## Problem 1
Which factors does the passage on Cameron's debt policy name as causes of the rise in the country's debt? List every one.
## Problem 2
Answer these questions about the passage on Cameron's debt policy:
(a) In what month and year did Cameron take over?
(b) Which G-7 economy had a lower debt figure than the UK in 2005?
(c) Were the government's borrowing rates higher or lower than they had been in 2005?
## Problem 3
Do these statements agree with the passage on Cameron's debt policy? For each, answer yes or no and quote the words from the passage that decide it.
(a) After two years of crisis, the country's debt had reached 53.1 percent of GDP.
(b) The bank bailouts were likely to happen again soon.
(c) The rise in debt led to higher borrowing costs for the government.
[Opening Excerpt provided section]
By the time Cameron took over in May 2010, the situation was very different. After two years of crisis, the country's debt had shot up to 53.1 percent of GDP because of lower tax revenues, greater demand for public services, and some costly bank bailouts. The first two of these factors were to be expected in an economic downturn; the government used its ability to protect people, to the extent possible, from the full pain of recession. The third was unusual, but unlikely to recur anytime soon.
Nevertheless, the new government remained committed to the plans it had set down five years earlier, in a completely different economic situation. Rather than thinking twice about making deep cuts to the public sector while unemployment was still high, Cameron and Osborne doubled down. They had already decided that 35 percent of GDP was too high for the UK's national debt, even though only Canada had a lower number among the G-7 economies in 2005. Naturally, debt over 50 percent of GDP made them even more determined to wield the axe.
Their main mistake, of course, was in timing. At some point, the UK would have to cut spending and reduce its debt. But 2010 was not the right time. The recovery was young and still precarious, and the increase in debt had not resulted in higher borrowing costs for the government. On the contrary, rates were lower than what they had been in 2005.
[Closing Excerpt provided section]
[Opening Data to examine section]
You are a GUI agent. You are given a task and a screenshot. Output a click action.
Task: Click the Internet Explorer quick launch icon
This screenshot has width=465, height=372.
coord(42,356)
[Closing Data to examine section]
[Opening Data to examine section]
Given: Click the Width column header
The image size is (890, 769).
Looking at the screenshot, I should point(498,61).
[Closing Data to examine section]
[Opening Data to examine section]
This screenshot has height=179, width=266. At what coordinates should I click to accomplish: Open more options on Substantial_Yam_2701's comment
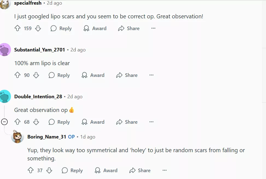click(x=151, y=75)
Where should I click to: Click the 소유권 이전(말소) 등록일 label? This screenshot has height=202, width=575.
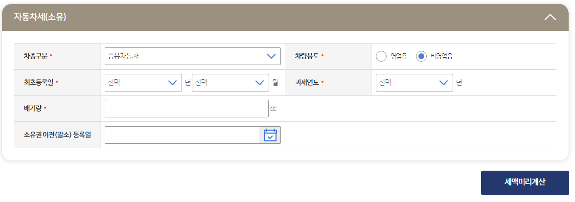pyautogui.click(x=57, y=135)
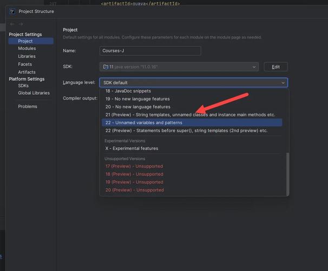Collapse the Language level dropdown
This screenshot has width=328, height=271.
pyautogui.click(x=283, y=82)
[Closing Data to examine section]
## Final answer 1
- Lower tax revenues
- Greater demand for public services
- Some costly bank bailouts

## Final answer 2
(a) May 2010
(b) Canada
(c) Lower

## Final answer 3
(a) Yes: "the country's debt had shot up to 53.1 percent of GDP"
(b) No: "The third was unusual, but unlikely to recur anytime soon."
(c) No: "the increase in debt had not resulted in higher borrowing costs for the government"